Tasks to complete:
1. List each framework that the Jetty interview below names as already having Jetty built in.
2. Extend the Jetty interview below, picking up after its last sentence.

Exercise text:
---------------
InfoQ: What makes a Jetty a useful server for developers (i.e. testing)?

Jetty is the already built into frameworks like GWT, scala/lift, grails, jruby and many more. So if you use those technologies, you get Jetty out of the box. The jetty-maven plugin is also another excellent developer tool that allows web applications to be run without assembling the components into a war file. Source files can be directly edited and the results tested without waiting for a war file to be built. The embedded nature of Jetty also makes it trivial to write a main that can be directly executed by your IDE, debugger and/or profiler.

InfoQ: What's unique about the way that Jetty handles client-server requests?

Jetty is now a second generation asynchronous server. We've been able to handle request asynchronously now for over 2 years and it is part of our core architecture. As other containers add support for asynchronous servlets, I think they are going to find that it is not as easy/simple as it looks. Our async HTTP engine has also be reused in our async HTTP client, so we can now scalable produce request and consume responses.
Also, as I've previously mentioned we handle requests with an extensible and pluggable handler mechanism, which allows the features of a web application to be individually omitted, used and/or extended.
---------------
Data shown:
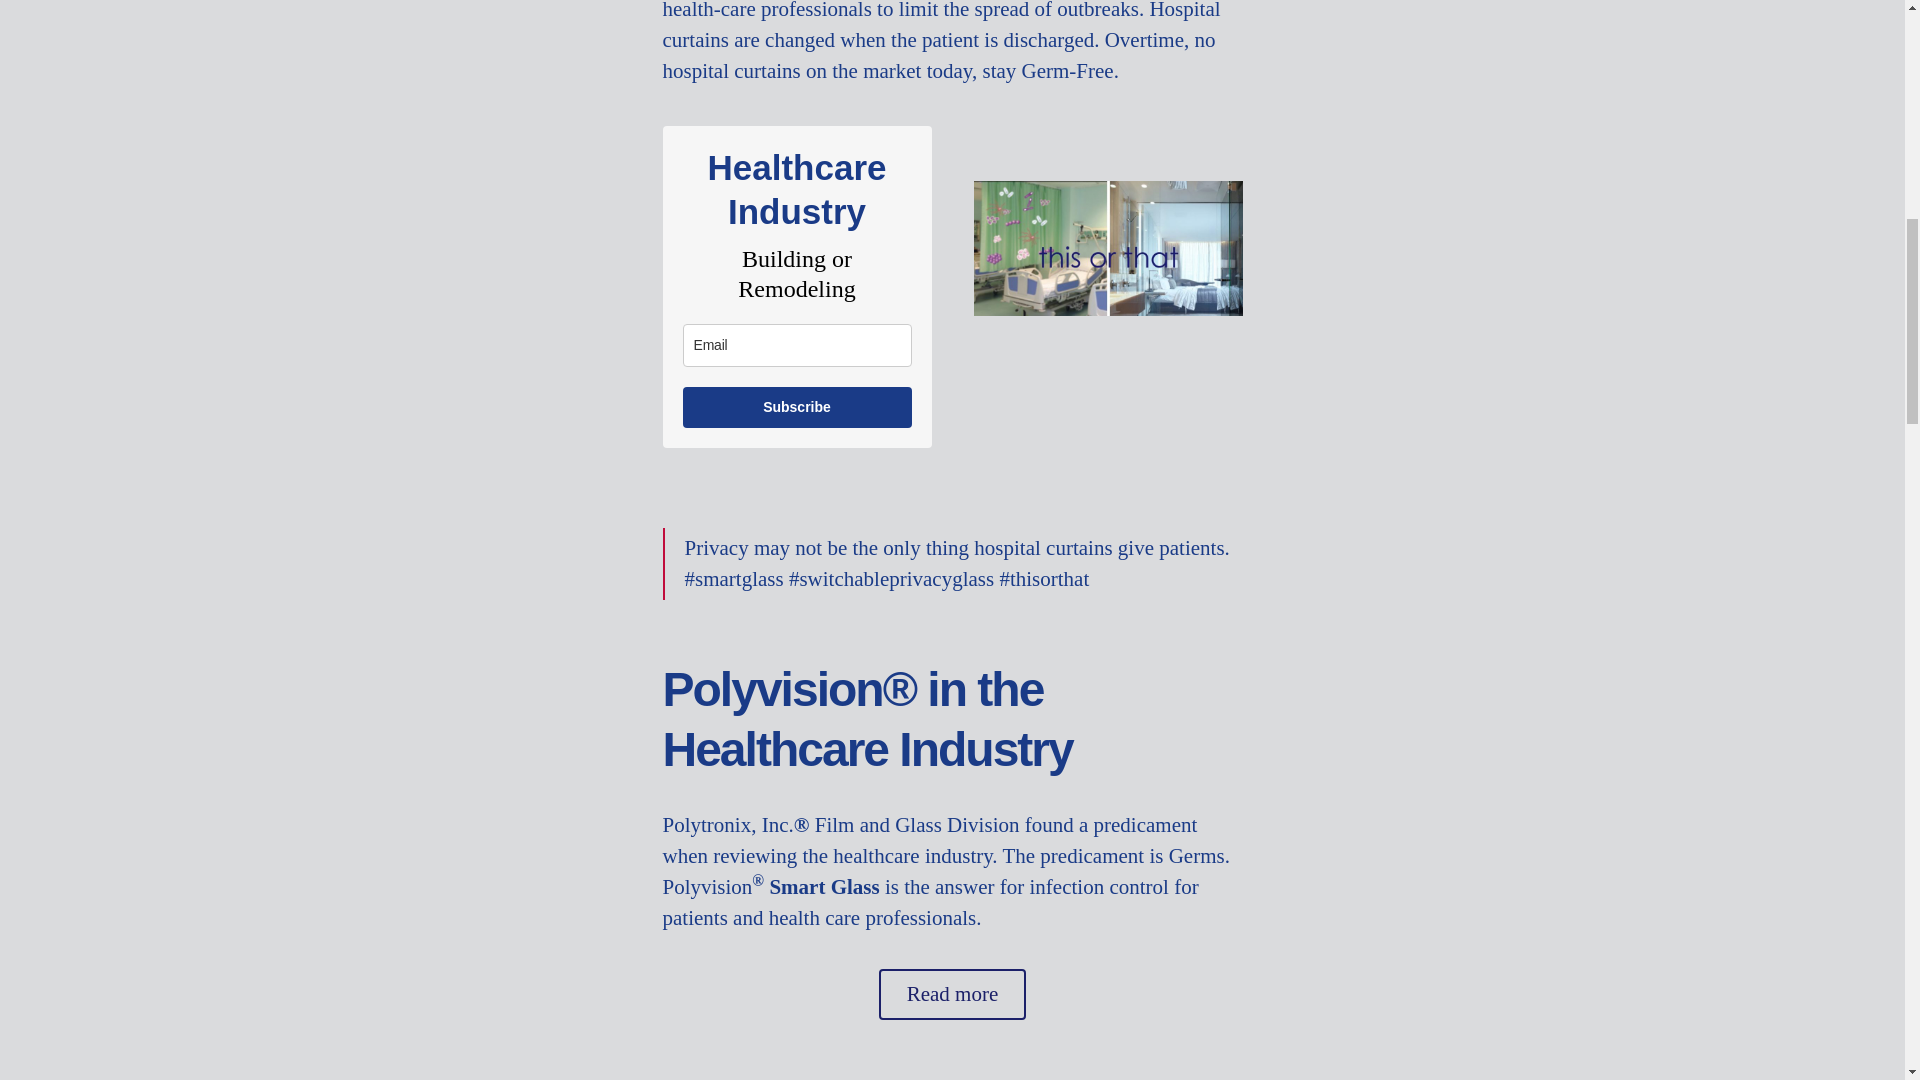 This screenshot has height=1080, width=1920. Describe the element at coordinates (796, 406) in the screenshot. I see `Subscribe` at that location.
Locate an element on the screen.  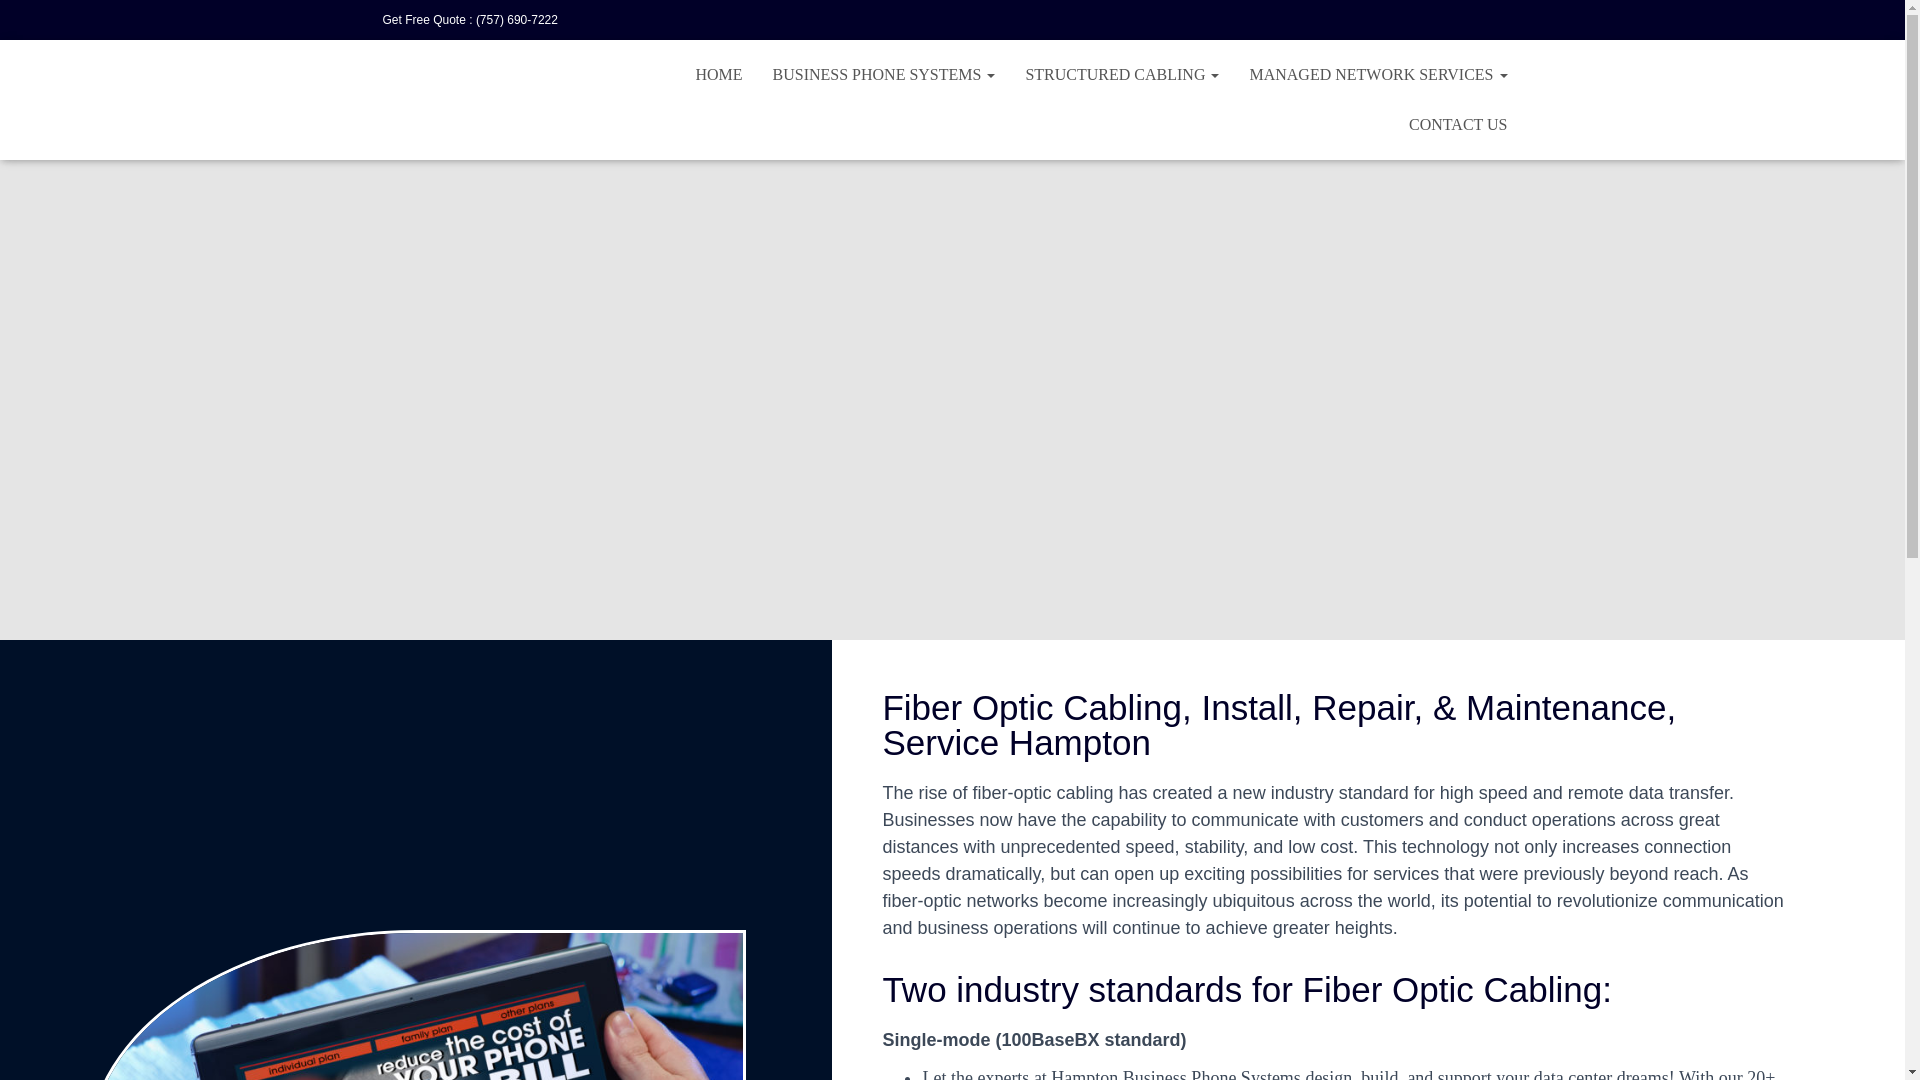
HOME is located at coordinates (718, 74).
---------------
Answers:
1. GWT, scala/lift, grails, jruby

2.
InfoQ: What are some other examples of Jetty usage, big and small?

Our use companies like Zimbra/Yahoo means that Jetty is serving web mail to many millions of users. The embedding in the eclipse IDE means that jetty is run on the desktop of millions of developers. Jetty is used by hadoop map/reduce cluster which runs on thousand node clusters and holds the world record for sorting a terrabyte of data. We have J2ME ports and native cross compiles so we run on mobile phones, domestic routers and java cards! For a sample of other jetty powered projects see

InfoQ: What's the future/road map look like for Jetty?

Jetty immediate road map is the get a jetty 7.0.0 release out, to complete our move to the eclipse foundation. Jetty 7 will support a lot of the features of servlet 3.0, but without using the new API or requiring java 1.6. Soon after jetty-7, we will release jetty-8 with will be servlet-3.0 and java 1.6 Jetty will also continue to innovate and track the innovations of others in the web 2.0 space. We are now adding support for Firefox 3.5 cross domain Ajax and will use that in cometd. We will soon be adding either WebSocket support and/or BWTP support. Good support of Google wave and associated protocols is also high on our agenda.

InfoQ: Are there any additional plans for Google/Jetty?

Google keep their plans pretty close to their chest, so we don't really know. We've had a bit of a chat to the App Engine developers at JavaOne and we opened the door to any feedback from them as to how to improve the embeddability and extensibility of Jetty.

In a follow-up discussion with the Webtide team, InfoQ also inquired about the decision SpringSource made to choose Tomcat over Jetty.

InfoQ: Any idea why SpringSource is changing Grails to use Tomcat as the default container instead of Jetty?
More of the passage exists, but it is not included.